Up to this point, you are going to need some resilience if you watch this one. It's billed as a horror comedy and the best I can say about that is that you can see it trying. the cast is variously deadpan and over animated in the way that the most excruciating satires are. The screen is splattered with visual jokes that show their working and come to what ought to be explosive payoffs but just feel like polished examples of jokes. It's an Ikea approach of parts fulfilment rather than organic force.
Theo James plays the twins and for most of the film we ride with the good twin and he plays it like old vanilla. The bad twin gets all the lines and art direction to make him compelling but we don't get him until the third act by which time the mechanics of the story take over and things move instead of hang around looking blackly arch. And then it ends.

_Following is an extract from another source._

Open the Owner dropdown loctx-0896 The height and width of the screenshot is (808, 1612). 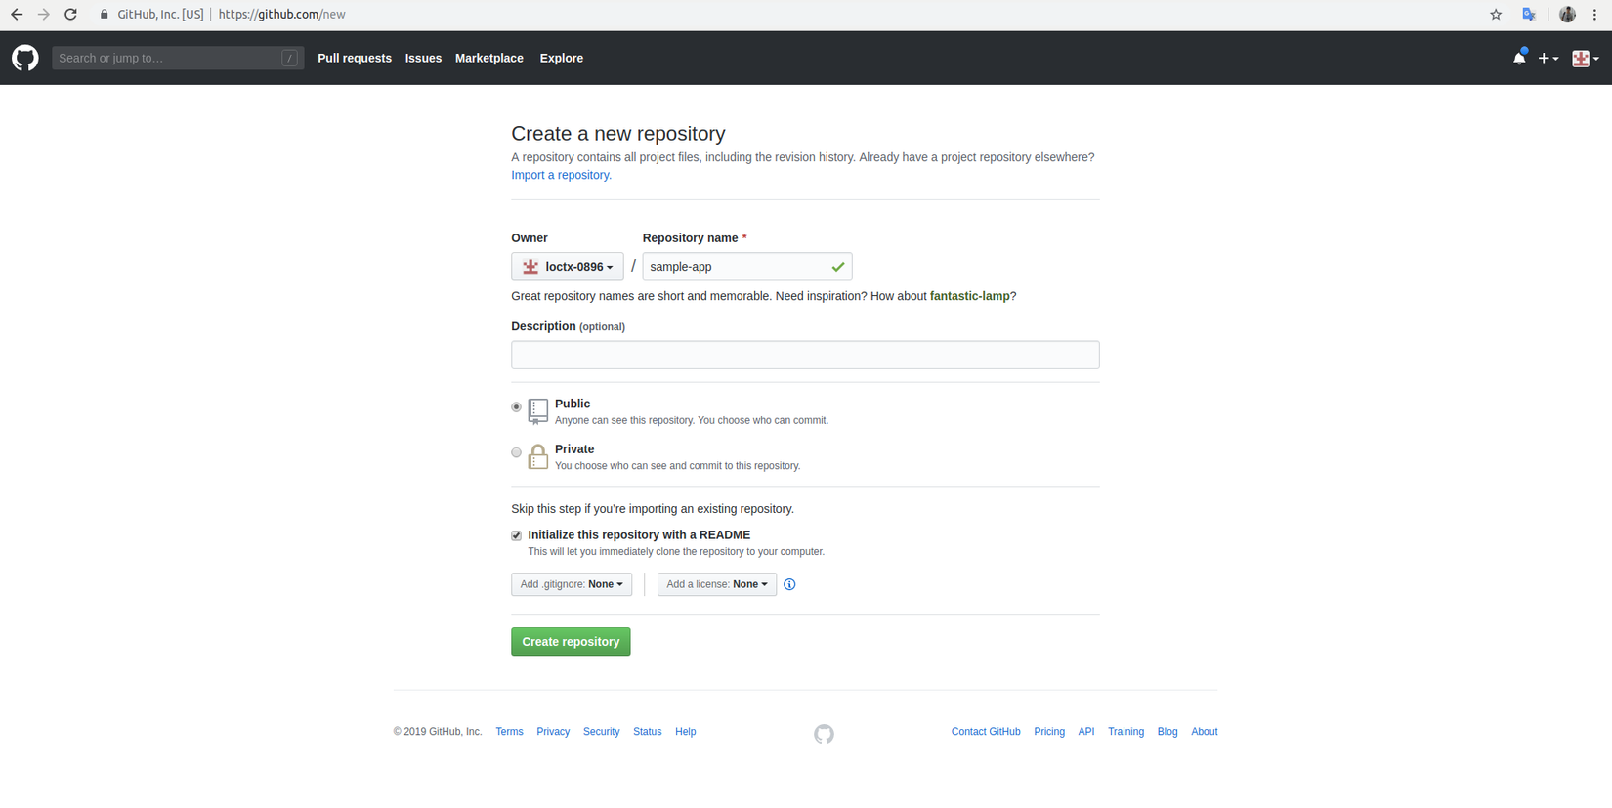567,267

A friend of mine has a nervous habit. They will rupture a conversation they are having with a correction or contradiction. If that gets through they will keep doing it until that's what the conversation becomes, each time rounding things of with a loud and mirthless laugh. Generally, I can look around this and remember the film of friendship around us but when it gets that oppressive and anti-communicative that it turns into a creepy automatic form of abuse, I need to either let it through until I can escape or start pushing back. When that's a movie that doesn't admit of interaction, the sense of exhaustion kicks in early and remains even through the more appealing passages.
I had tried to get into a cinema to see this but missed the first week when my preferred morning screenings were available. I almost made it to one yesterday but it was pulled by the venue. So I found it for rent online. By that time I had forgotten why I was so interested in seeing it. Looked kind of goofy in trailers, about the same kind of level as Heart Eyes. It wasn't until I watched the credits did I understand my enthusiasm. The Monkey was directed by Osgood Perkins.
Osgood Perkins has made a name for himself with strong, off-centre fare like The Blackcoat's Daughter and Longlegs, stories with horror dressing around impressively solemn and tragic cores. He's just getting better at them. This time he tried a comedy and, like most that try to blend funny and scary he failed and it feels like he assumed that a confident intellectual grasp of what makes a joke work is not enough to actually make it work.
See, this is not just me being tin-eared with comedy. My sense of humour ranges from the elaborate wit of Shakespeare to farting preacher videos on YouTube (try it, they never get old). I also own that just because I don't laugh doesn't mean others won't. The repellent Wes Anderson has legions of fans who think he is a genius. They aren't necessarily wrong but they can have him. But when I see anyone approach a creative project as mathematically as this my resistance bristles and stands firm to repel boarders. That said, I am always ready to be wrong with a first impression. Then, when that impression is only mildly challenged by what I see before collapsing back to what made it in the first place, I admit defeat. This unlovely film wasted me and not in a good way. Please Oz, let's get back to creepy, next time.
Viewing notes: I watched this as a rental stream through Prime. It was a lot cheaper than if I had gone to a cinema for it. All the usual online rentals will offer it for the time being.